Code for Second Implementation

using ModelingToolkit, NonlinearSolve

@variables t
@parameters F P A r n

eq = [F ~ P * (1 + r/100/n)^(n*t) +
          A * ((1 + r/100/n)^(n*t) - 1) / (r/100/n)]

@named ns = NonlinearSystem(eq, [t], [F, P, A, r, n])
prob = NonlinearProblem(ns, [1], [F=>15000, P=>5000, A=>100, r=>8, n=>12])
sol = round(only(solve(prob).u), digits=2)

Nathan_Boyer · November 21, 2023, 7:50pm

I have now implemented a function to choose which variable to solve for. (Apparently @variables can be known or unknown, so now I’m not sure what @parameters are.) It works fairly well for this simple problem, but I doubt it is an efficient/intended solution. Still wondering if there is a way to avoid creating a new NonlinearSystem every time and if there is a way to formulate this into an IntervalNonlinearProblem instead.
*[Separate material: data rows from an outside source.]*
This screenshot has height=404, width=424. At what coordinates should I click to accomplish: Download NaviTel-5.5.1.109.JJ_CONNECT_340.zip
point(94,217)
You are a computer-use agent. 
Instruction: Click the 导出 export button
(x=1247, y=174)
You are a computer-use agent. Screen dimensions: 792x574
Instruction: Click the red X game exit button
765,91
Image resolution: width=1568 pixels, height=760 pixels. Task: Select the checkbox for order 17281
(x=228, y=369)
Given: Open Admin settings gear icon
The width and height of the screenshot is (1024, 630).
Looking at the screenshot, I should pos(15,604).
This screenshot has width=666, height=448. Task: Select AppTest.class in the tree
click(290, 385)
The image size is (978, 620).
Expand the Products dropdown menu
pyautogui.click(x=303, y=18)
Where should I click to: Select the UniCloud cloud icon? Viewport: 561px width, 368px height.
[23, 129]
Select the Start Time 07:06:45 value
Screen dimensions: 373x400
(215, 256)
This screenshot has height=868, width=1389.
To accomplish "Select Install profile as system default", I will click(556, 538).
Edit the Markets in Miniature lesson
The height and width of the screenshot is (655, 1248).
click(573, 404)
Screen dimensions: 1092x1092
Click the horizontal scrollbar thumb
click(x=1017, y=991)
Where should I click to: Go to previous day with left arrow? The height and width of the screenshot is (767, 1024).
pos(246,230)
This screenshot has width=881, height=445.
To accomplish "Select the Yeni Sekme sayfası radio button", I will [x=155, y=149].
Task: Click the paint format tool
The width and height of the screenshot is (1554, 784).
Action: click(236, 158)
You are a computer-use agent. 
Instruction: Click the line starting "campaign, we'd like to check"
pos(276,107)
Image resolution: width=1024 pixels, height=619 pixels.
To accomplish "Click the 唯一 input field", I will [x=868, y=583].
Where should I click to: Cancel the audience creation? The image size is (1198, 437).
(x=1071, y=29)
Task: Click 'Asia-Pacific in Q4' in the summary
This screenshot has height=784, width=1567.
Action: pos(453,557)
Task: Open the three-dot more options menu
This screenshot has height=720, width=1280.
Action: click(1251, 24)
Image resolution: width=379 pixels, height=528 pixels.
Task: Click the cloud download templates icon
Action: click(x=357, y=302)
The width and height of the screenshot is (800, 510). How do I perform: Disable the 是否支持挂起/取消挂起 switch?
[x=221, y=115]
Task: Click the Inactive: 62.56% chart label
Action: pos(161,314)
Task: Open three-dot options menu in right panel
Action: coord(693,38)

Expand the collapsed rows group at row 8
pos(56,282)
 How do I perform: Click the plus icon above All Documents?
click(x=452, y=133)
using ModelingToolkit, NonlinearSolve, Chain

@variables F P A r n t

eq = F ~ P * (1 + r/100/n)^(n*t) +
         A * ((1 + r/100/n)^(n*t) - 1) / (r/100/n)

function eqsolve(
        eq::Equation,
        guess::Pair{Num, <:Real},
        params::Dict{Num, <:Real},
    )
    @named ns = NonlinearSystem([eq], [guess.first], keys(params))
    prob = NonlinearProblem(ns, [guess.second], params)
    sol = @chain prob begin
        solve
        getfield(:u)
        only
        round(digits=2)
    end
    return guess.first => sol
end

guess1 = t => 1

params1 = Dict(
    F => 15000,
    P => 5000,
    A => 100,
    r => 8,
    n => 12,
)

guess2 = r => 1

params2 = Dict(
    F => 15000,
    P => 5000,
    A => 100,
    t => 5,
    n => 12,
)

julia> eqsolve(eq, guess1, params1)
t => 5.09

julia> eqsolve(eq, guess2, params2)
r => 8.36

tbeason · November 21, 2023, 8:39pm

That is a pretty cool solution. Honestly I would have coded up different functions and done some sort of dispatch to the correct one. Finding F, P, and A are easy for example. Probably t as well.

Nathan_Boyer · November 22, 2023, 2:11pm

For problems like this where I am coding up a book equation, I try to avoid manipulating or retyping the equation in multiple places because I am likely to introduce bugs that way. This is more of a proof of concept anyway to try to get a method under my belt for nonlinear equation solving. I would like to use Julia to replace some of our large Excel lookup tables.

I was hoping someone from SciML could tell me if I am on the right track (and clarify my confusion about the macros and Problem types).